[Click-target data]
* * * * *

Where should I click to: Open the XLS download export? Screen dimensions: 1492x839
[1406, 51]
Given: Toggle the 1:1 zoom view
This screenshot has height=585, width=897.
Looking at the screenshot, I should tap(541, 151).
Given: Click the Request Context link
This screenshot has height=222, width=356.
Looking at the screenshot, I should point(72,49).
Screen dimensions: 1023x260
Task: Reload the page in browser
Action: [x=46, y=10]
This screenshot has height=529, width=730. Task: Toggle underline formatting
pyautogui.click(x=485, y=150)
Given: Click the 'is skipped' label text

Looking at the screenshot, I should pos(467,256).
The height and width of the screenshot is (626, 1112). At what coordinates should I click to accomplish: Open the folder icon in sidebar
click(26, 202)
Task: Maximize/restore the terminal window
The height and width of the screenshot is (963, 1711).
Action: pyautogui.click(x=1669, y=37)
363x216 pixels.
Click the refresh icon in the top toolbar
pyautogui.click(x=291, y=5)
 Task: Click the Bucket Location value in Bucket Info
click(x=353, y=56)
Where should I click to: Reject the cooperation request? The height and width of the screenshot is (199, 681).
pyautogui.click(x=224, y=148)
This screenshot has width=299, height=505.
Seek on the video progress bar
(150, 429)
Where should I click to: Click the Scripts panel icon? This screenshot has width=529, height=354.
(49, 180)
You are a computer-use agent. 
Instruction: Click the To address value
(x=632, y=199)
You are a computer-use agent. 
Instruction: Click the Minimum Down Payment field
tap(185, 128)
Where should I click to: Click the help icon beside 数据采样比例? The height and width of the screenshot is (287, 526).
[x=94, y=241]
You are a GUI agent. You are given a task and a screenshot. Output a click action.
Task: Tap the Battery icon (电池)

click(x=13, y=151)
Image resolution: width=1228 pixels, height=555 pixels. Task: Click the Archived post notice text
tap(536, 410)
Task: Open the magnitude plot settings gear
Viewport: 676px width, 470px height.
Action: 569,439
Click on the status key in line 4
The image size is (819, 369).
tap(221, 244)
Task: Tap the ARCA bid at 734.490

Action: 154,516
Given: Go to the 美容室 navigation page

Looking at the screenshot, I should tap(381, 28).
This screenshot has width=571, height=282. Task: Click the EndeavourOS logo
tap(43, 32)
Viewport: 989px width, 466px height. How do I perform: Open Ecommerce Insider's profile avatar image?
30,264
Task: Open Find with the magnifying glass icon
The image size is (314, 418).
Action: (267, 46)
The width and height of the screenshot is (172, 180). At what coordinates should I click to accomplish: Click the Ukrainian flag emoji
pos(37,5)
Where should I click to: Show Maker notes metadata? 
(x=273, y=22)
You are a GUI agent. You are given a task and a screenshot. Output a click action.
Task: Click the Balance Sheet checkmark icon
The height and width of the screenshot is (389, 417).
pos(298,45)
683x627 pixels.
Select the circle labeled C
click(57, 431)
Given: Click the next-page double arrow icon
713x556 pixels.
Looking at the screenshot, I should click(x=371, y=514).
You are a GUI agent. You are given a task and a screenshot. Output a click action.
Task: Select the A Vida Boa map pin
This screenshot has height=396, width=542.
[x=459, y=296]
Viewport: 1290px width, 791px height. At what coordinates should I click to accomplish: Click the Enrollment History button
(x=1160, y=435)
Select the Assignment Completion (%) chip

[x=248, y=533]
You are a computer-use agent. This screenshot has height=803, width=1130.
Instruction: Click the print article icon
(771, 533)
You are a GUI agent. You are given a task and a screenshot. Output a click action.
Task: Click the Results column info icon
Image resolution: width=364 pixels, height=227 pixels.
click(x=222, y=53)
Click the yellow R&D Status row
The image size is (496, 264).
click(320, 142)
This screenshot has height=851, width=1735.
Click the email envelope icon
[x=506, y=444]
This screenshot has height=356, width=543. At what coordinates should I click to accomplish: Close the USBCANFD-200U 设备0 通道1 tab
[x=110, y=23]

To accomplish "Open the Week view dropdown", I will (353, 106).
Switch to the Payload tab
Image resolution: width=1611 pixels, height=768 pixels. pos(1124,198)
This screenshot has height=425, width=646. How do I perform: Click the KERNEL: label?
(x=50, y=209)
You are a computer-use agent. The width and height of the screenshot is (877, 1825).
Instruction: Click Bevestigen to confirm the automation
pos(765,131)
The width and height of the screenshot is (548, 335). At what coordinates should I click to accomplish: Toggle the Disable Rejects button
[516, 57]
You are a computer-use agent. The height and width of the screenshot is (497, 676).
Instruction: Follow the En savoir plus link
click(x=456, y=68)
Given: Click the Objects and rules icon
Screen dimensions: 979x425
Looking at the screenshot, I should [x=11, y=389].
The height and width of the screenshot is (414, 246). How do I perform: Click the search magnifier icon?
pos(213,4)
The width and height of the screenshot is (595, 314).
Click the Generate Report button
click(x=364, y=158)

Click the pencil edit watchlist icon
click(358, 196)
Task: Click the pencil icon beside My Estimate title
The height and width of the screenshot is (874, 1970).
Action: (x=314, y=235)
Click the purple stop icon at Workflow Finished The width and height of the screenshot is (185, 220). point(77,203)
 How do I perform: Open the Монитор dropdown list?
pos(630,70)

* * * * *

Swap "Balance Sheet" for "Income Statement" in the records from the line with "The width and height of the screenshot is (172, 180)." up to and including the line with "[x=459, y=296]", leaving everything else unchanged, and output only those lines.

**TASK RESPONSE:**
The width and height of the screenshot is (172, 180). At what coordinates should I click to accomplish: Click the Ukrainian flag emoji
pos(37,5)
Where should I click to: Show Maker notes metadata? 
(x=273, y=22)
You are a GUI agent. You are given a task and a screenshot. Output a click action.
Task: Click the Income Statement checkmark icon
The height and width of the screenshot is (389, 417).
pos(298,45)
683x627 pixels.
Select the circle labeled C
click(57, 431)
Given: Click the next-page double arrow icon
713x556 pixels.
Looking at the screenshot, I should click(x=371, y=514).
You are a GUI agent. You are given a task and a screenshot. Output a click action.
Task: Select the A Vida Boa map pin
This screenshot has height=396, width=542.
[x=459, y=296]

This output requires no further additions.